> **Task**
Write each record again exactly as it stands.

> **Records for processing**

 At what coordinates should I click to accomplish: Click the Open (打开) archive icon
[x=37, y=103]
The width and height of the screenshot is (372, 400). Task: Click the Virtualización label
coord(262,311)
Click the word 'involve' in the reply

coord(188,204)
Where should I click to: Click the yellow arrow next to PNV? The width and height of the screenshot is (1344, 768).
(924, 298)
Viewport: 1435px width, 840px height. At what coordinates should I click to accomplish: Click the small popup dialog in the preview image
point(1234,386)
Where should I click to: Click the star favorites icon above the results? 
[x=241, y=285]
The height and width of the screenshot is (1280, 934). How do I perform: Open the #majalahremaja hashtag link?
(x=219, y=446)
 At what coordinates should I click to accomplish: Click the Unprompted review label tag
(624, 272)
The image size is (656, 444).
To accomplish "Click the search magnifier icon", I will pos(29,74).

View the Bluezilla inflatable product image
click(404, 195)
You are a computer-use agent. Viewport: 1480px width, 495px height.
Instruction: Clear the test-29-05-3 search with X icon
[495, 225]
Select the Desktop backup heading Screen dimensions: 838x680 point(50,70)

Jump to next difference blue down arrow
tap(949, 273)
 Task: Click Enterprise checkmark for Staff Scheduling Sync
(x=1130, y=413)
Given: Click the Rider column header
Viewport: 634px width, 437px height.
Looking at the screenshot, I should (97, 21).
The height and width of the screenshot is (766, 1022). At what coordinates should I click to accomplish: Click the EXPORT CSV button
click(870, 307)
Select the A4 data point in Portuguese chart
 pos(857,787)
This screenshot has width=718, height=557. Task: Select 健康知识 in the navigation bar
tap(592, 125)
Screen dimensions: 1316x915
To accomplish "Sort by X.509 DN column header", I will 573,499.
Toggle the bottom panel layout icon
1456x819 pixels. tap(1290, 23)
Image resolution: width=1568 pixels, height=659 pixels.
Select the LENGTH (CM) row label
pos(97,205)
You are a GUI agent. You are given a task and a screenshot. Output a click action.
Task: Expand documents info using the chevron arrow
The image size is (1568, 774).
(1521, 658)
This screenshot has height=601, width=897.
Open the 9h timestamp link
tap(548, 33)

> **Response to this task**
 At what coordinates should I click to accomplish: Click the Open (打开) archive icon
[x=37, y=103]
The width and height of the screenshot is (372, 400). Task: Click the Virtualización label
coord(262,311)
Click the word 'involve' in the reply

coord(188,204)
Where should I click to: Click the yellow arrow next to PNV? The width and height of the screenshot is (1344, 768).
(924, 298)
Viewport: 1435px width, 840px height. At what coordinates should I click to accomplish: Click the small popup dialog in the preview image
point(1234,386)
Where should I click to: Click the star favorites icon above the results? 
[x=241, y=285]
The height and width of the screenshot is (1280, 934). How do I perform: Open the #majalahremaja hashtag link?
(x=219, y=446)
 At what coordinates should I click to accomplish: Click the Unprompted review label tag
(624, 272)
The image size is (656, 444).
To accomplish "Click the search magnifier icon", I will pos(29,74).

View the Bluezilla inflatable product image
click(404, 195)
You are a computer-use agent. Viewport: 1480px width, 495px height.
Instruction: Clear the test-29-05-3 search with X icon
[495, 225]
Select the Desktop backup heading Screen dimensions: 838x680 point(50,70)

Jump to next difference blue down arrow
tap(949, 273)
 Task: Click Enterprise checkmark for Staff Scheduling Sync
(x=1130, y=413)
Given: Click the Rider column header
Viewport: 634px width, 437px height.
Looking at the screenshot, I should (97, 21).
The height and width of the screenshot is (766, 1022). At what coordinates should I click to accomplish: Click the EXPORT CSV button
click(870, 307)
Select the A4 data point in Portuguese chart
 pos(857,787)
This screenshot has width=718, height=557. Task: Select 健康知识 in the navigation bar
tap(592, 125)
Screen dimensions: 1316x915
To accomplish "Sort by X.509 DN column header", I will 573,499.
Toggle the bottom panel layout icon
1456x819 pixels. tap(1290, 23)
Image resolution: width=1568 pixels, height=659 pixels.
Select the LENGTH (CM) row label
pos(97,205)
You are a GUI agent. You are given a task and a screenshot. Output a click action.
Task: Expand documents info using the chevron arrow
The image size is (1568, 774).
(1521, 658)
This screenshot has height=601, width=897.
Open the 9h timestamp link
tap(548, 33)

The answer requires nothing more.